# Bayin'Blues UPDATE!



## Bayin'Blues (Mar 25, 2010)

For those of you who may have been wondering why I havent posted any recent updates on Daisy, its because Ive been to busy shootin' coons out to her! On the 12th of March, Daisy turned 8 months old and to todays date has a record of 7 coons shot out to her, one she treed right by her self. she weighs about 40 pounds and is continuing to grow, Im pretty sure she is goin to be a big girl. She won her first bench show points a few weeks back at the Georgia State Hunt, she took her class, which gave her ten points. Last weekend she won her class, breed, and best of show *without competition*. So that sets her at 45 points towards that SHOWCHAMPION title. Daisy is making great strides and continues to amaze me. Now, I have a little bit of different news from Bayin'Blues. My finished dog, 'PR' HENSON'S SMOKIN GUN, won a second at the Piney Woods CHA Coon Hunt last weekend. He got beat by 25+, stoping him from getting that first he needs to Be A NITECH. So, Now he has 35 points added to him to make him a NITECH. We have been having pretty good success here at Bayin'Blues, and hope to continue to. Thanks for reading, Happy huntin, and KEEP IT BLUE


----------



## DROPPINEM (Mar 26, 2010)

Lookin good.....Even if she is blue..JK I have been considering crossing the fence myself.


----------



## coggins (Mar 26, 2010)

I ain't looking to cross any fences, but congrats, looks like you've got a couple of nice dogs coming on.  Keep it up!


----------



## Blue Iron (Mar 26, 2010)

Good deal man! Keep her rolling.


----------



## Brian Ratliff (Mar 26, 2010)

Congrats on your 2nd place!!!!

Your young pups lookin good she sounds like she'll be a good'un!!

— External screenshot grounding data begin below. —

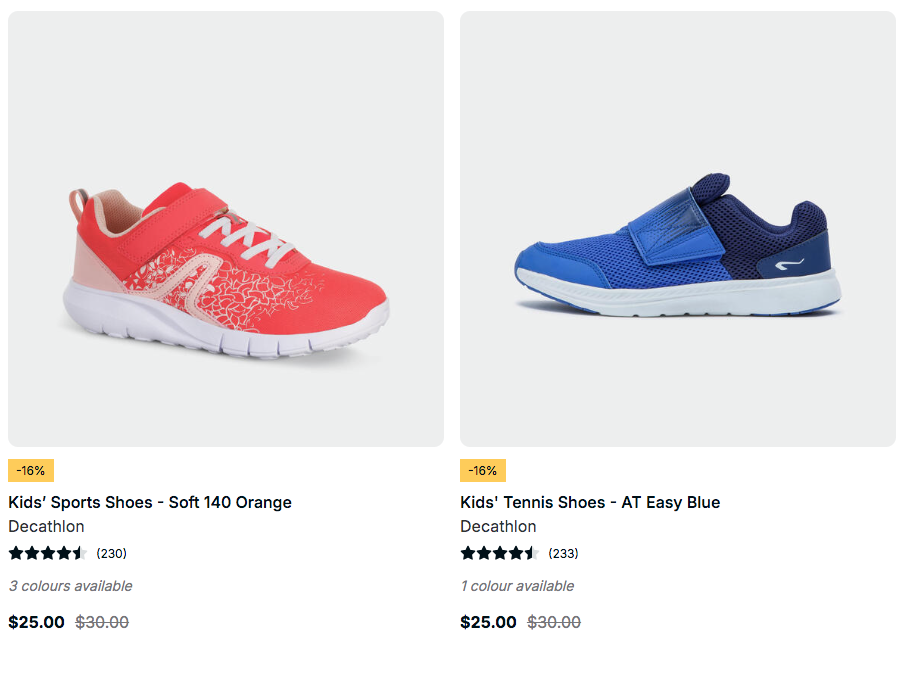Click the $25.00 price of the blue shoe

pyautogui.click(x=488, y=622)
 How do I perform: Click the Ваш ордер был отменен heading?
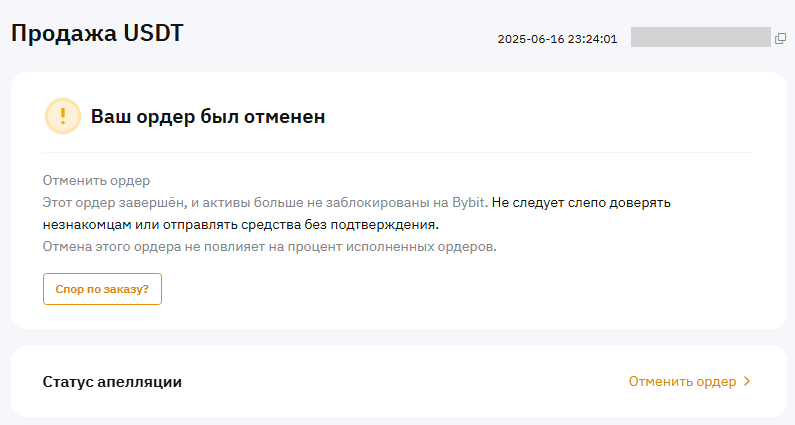(x=208, y=117)
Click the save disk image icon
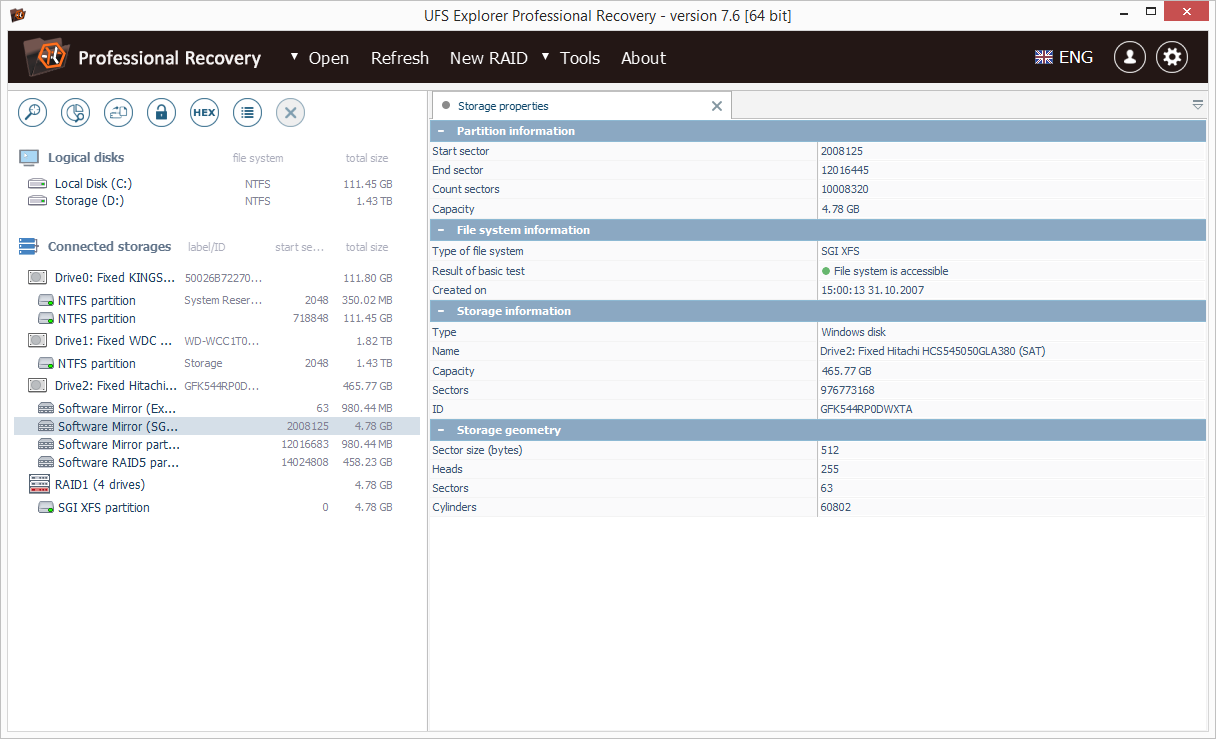 [119, 113]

It was real good talkin to you again  at the hunt last sat I'm sure ill see ya at the next one maybe we'll be on the same cast next time i'd really like to seee your olddog go.


----------



## mlandrum (Mar 26, 2010)

Blueberry Blue  Beagle Brigade says she's looking FINE!!! Cobbler wishes he was a Coon-Dog but he says he's too LITTLE!!!!!!


----------



## GA DAWG (Mar 26, 2010)




----------



## poolecw (Mar 26, 2010)

Lookin good.  I'll double your money back if you get tired of feeding her.


----------



## bad mojo (Mar 26, 2010)

WASNT COON SEASON OVER THE END OF FEB.?dont think i ,d of told that.


----------



## GA DAWG (Mar 26, 2010)

bad mojo said:


> WASNT COON SEASON OVER THE END OF FEB.?dont think i ,d of told that.





GA DAWG said:


>


----------



## ArmyTaco (Mar 27, 2010)

I read that as only a date of age..he had to stop shootin coons about a month ago..isnt that right?


Good job with those Blues..I have 2 up and comers and my gyp is soon to be in Alabama gettin some hunting time on her and hopefully Ill be able to get her in some hunts.


----------



## GA DAWG (Mar 27, 2010)

ArmyTaco said:


> I read that as only a date of age..he had to stop shootin coons about a month ago..isnt that right?
> 
> 
> Good job with those Blues..I have 2 up and comers and my gyp is soon to be in Alabama gettin some hunting time on her and hopefully Ill be able to get her in some hunts.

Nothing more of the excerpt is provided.